Google representatives said that hackers created a fake account in the Law Enforcement Request System (LERS). This company platform is used by law enforcement agencies to submit official data requests.
As reported by Bleeping Computer, late last week members of the hacker groups Scattered Spider, LAPSUS$, and Shiny Hunters (who claim they have merged and now call themselves Scattered LAPSUS$ Hunters) said on Telegram that they had gained access to both Google’s LERS portal and the FBI’s data verification system — eCheck.
LERS and eCheck are used by police and intelligence agencies in various countries around the world to transmit legal requests and court orders, as well as emergency disclosure requests. Unauthorized access to these systems allowed attackers to impersonate law enforcement personnel and gain access to confidential user data.
“We determined that a fraudulent account was created in our system for law enforcement requests, and we disabled it,” a Google spokesperson told reporters. “No requests were made using this fake account. No data was accessed.”
The FBI declined to comment on the attackers’ claims.
It is noted that the hackers published screenshots of the allegedly obtained access shortly after announcing that they intended to “go dark.” Recall that earlier this year Scattered LAPSUS$ Hunters attracted considerable attention after large-scale attacks on Salesforce.

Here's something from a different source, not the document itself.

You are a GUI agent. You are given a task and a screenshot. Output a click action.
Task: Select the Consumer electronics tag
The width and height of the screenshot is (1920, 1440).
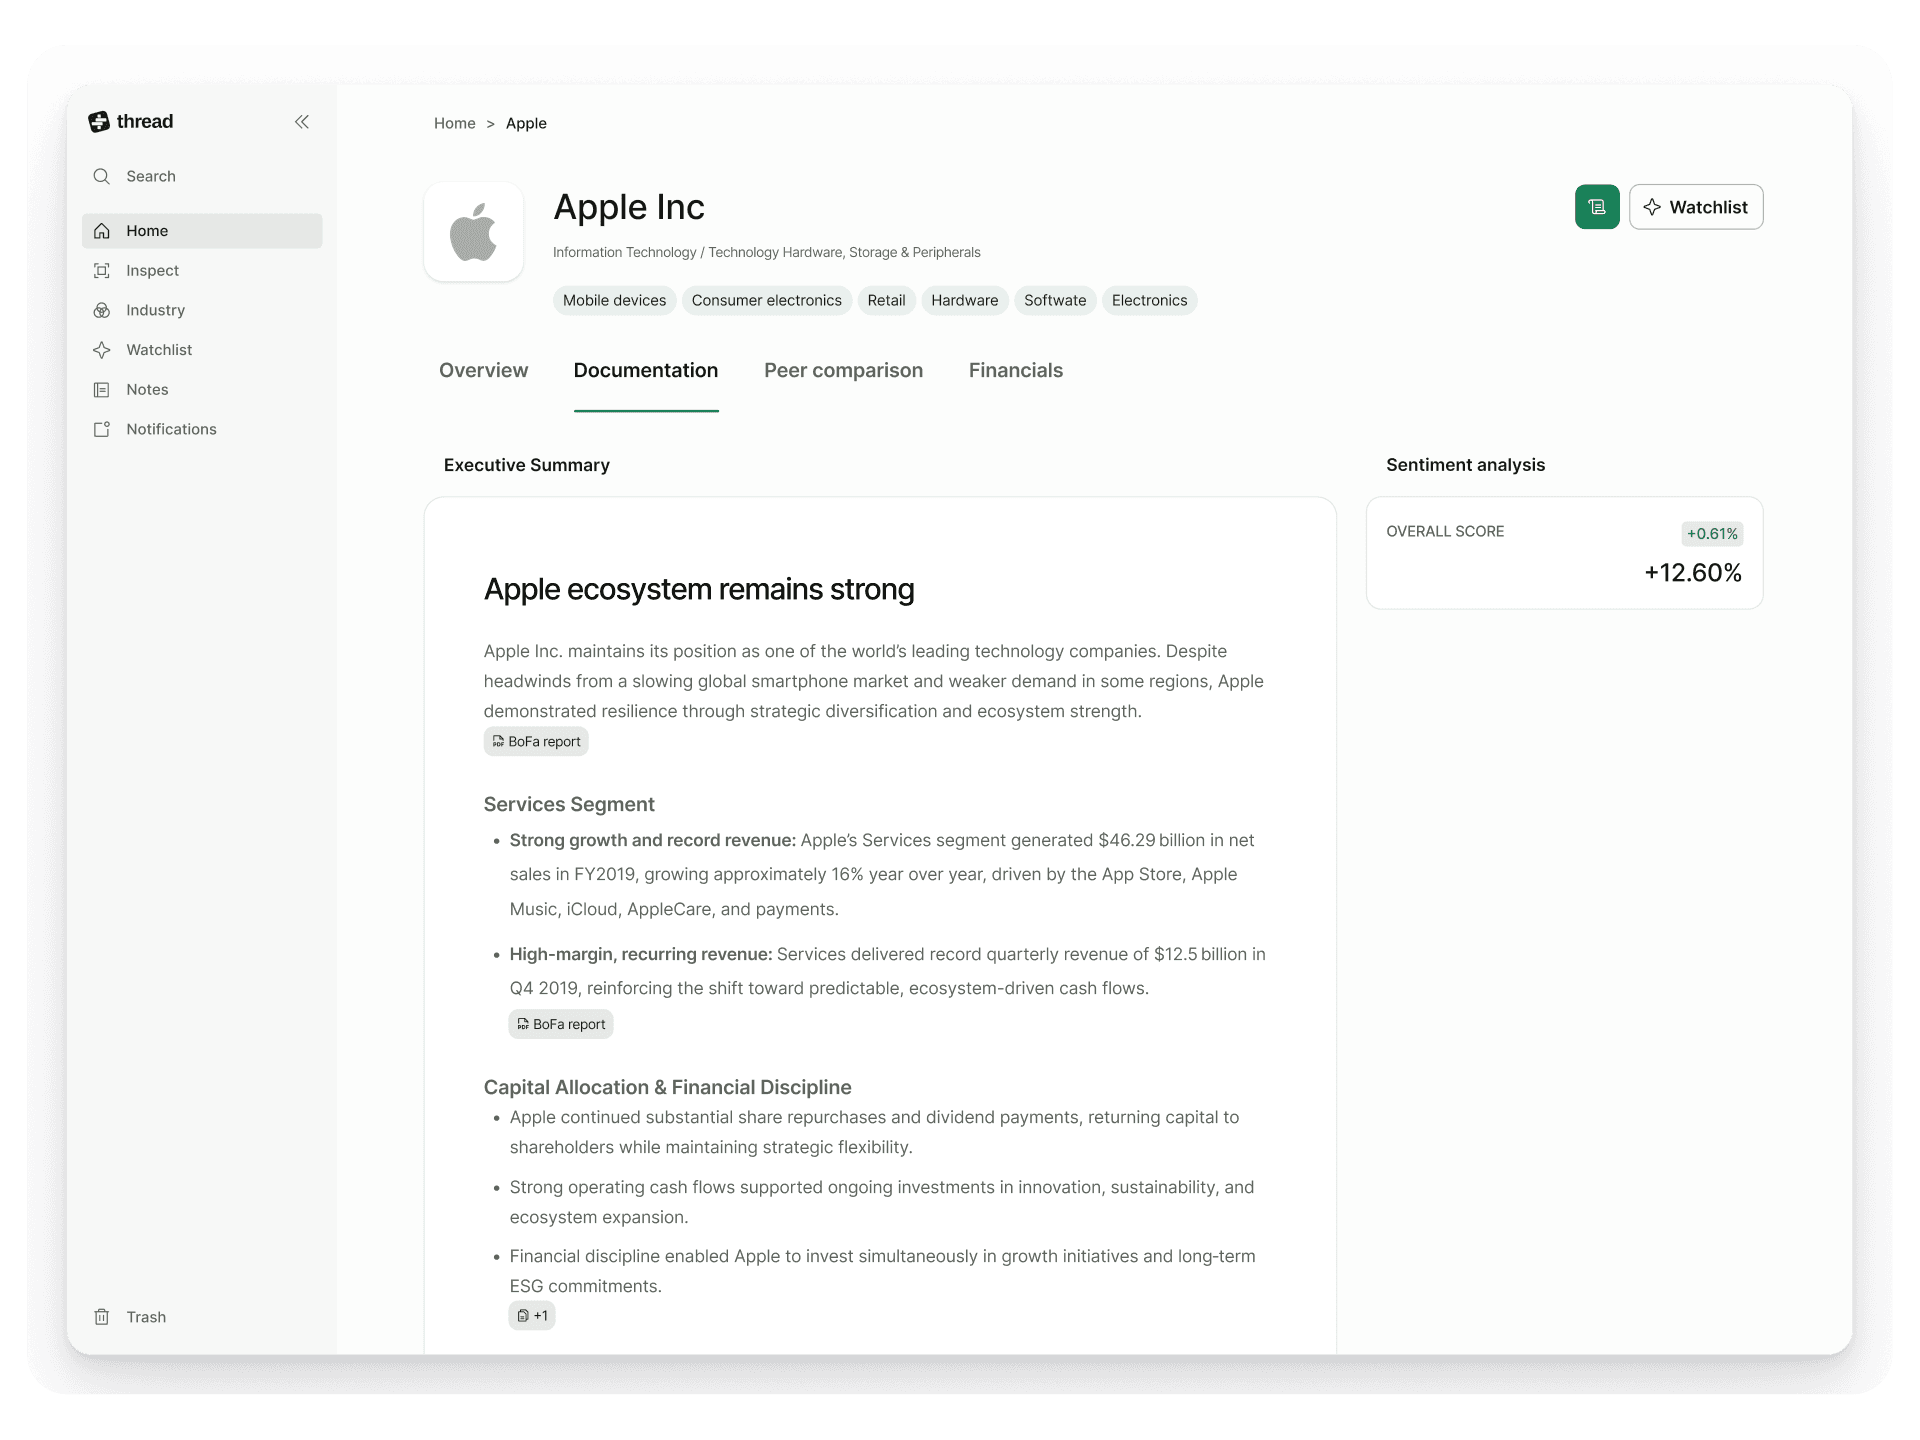point(766,300)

Initially, the attackers used social engineering, tricking employees into connecting the Data Loader tool to corporate Salesforce instances, which was then used for data theft and subsequent extortion.

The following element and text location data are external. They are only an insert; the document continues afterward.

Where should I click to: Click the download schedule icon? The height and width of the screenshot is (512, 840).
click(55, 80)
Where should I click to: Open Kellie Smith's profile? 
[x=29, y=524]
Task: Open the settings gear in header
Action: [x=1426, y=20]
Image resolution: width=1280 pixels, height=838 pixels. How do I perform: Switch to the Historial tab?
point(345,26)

Later, the hackers compromised Salesloft’s GitHub repository and used the Trufflehog tool to search for secrets in private source code. This allowed them to find authentication tokens for Salesloft Drift, which were used for further attacks and the subsequent mass data theft from Salesforce.

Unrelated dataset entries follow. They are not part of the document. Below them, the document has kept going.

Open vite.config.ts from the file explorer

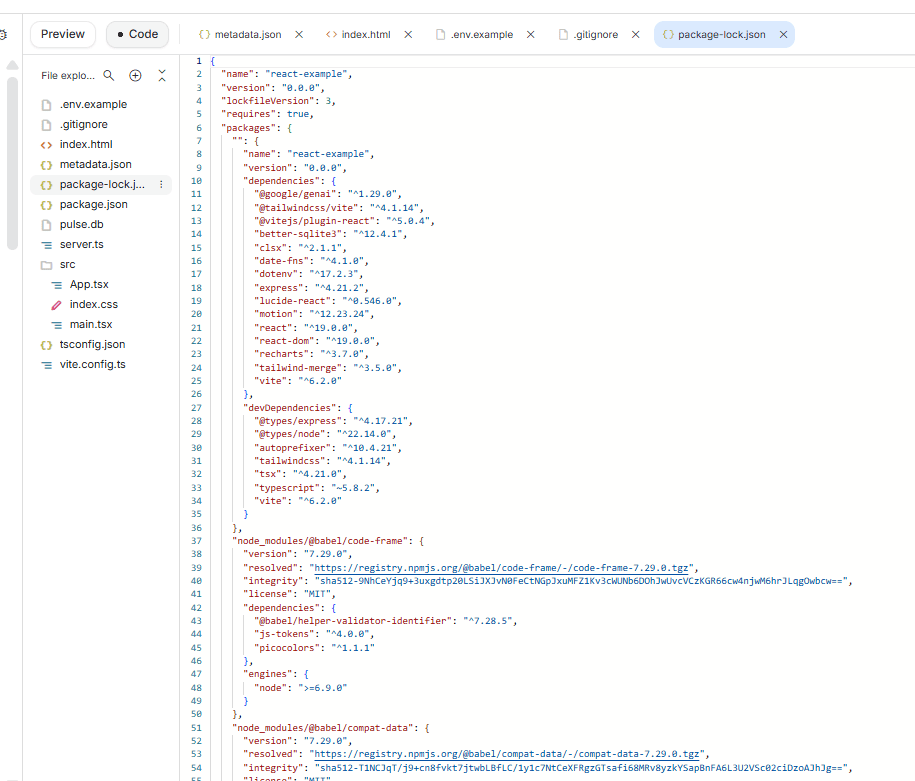92,364
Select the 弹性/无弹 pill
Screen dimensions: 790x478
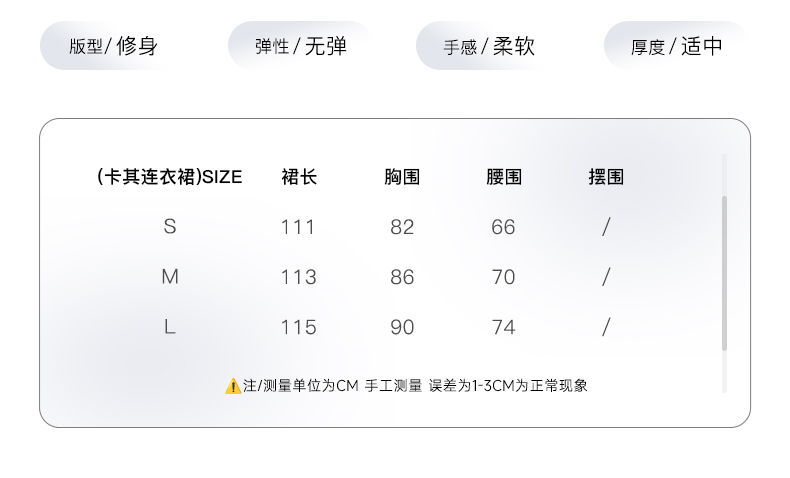300,46
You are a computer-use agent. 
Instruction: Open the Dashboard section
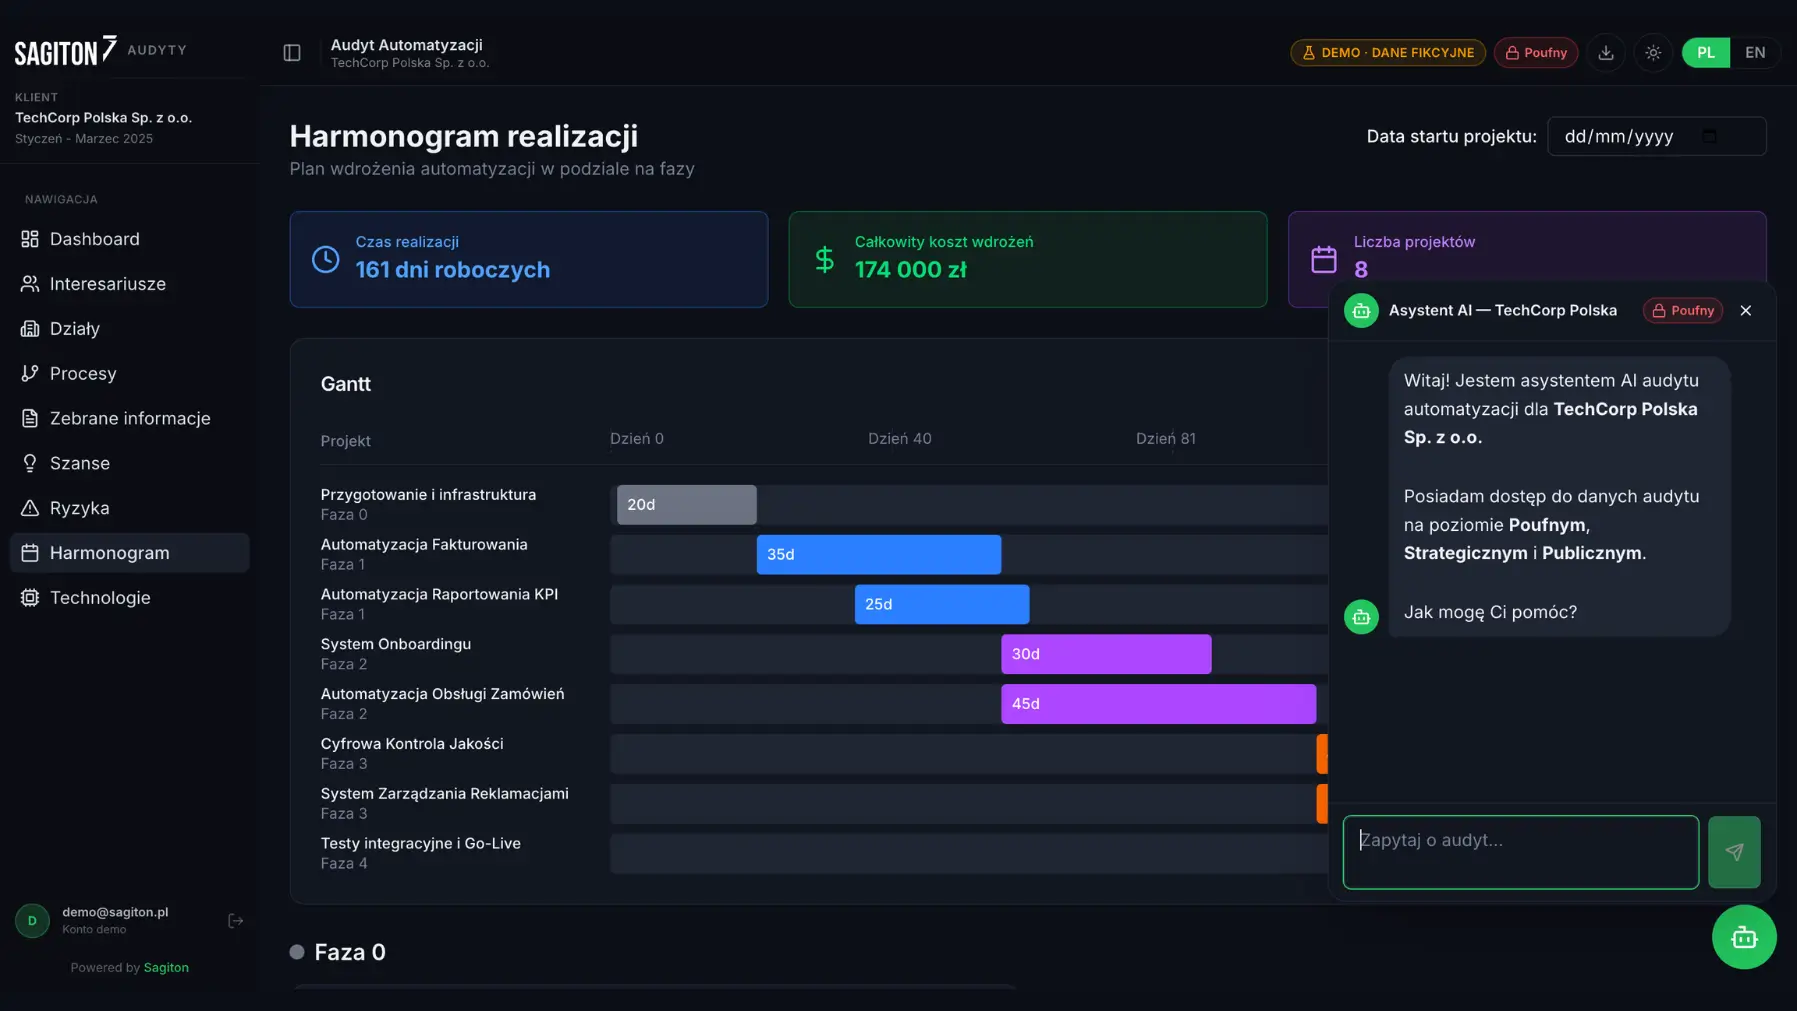pyautogui.click(x=93, y=239)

The fact is that Google Threat Intelligence (Mandiant) specialists were the first to notice what was happening, drew attention to the attacks on Salesforce and Salesloft, and warned everyone about the need to strengthen defenses.
After that, the hackers began regularly mocking the FBI, Google, Mandiant, and infosec researchers in posts on their Telegram channels.
Now, Scattered LAPSUS$ Hunters have published a long message on a domain associated with BreachForums, stating that they are ceasing their operations.
“We have decided that from now on our strength lies in silence,” the attackers wrote. “You will still see our names in reports about data leaks at dozens of multibillion-dollar companies that have not yet acknowledged the breach, as well as some government agencies, including high-security ones. But that does not mean that we are still active.”
However, cybersecurity experts who spoke to Bleeping Computer believe the group will continue conducting attacks more covertly, despite its statements about shutting down.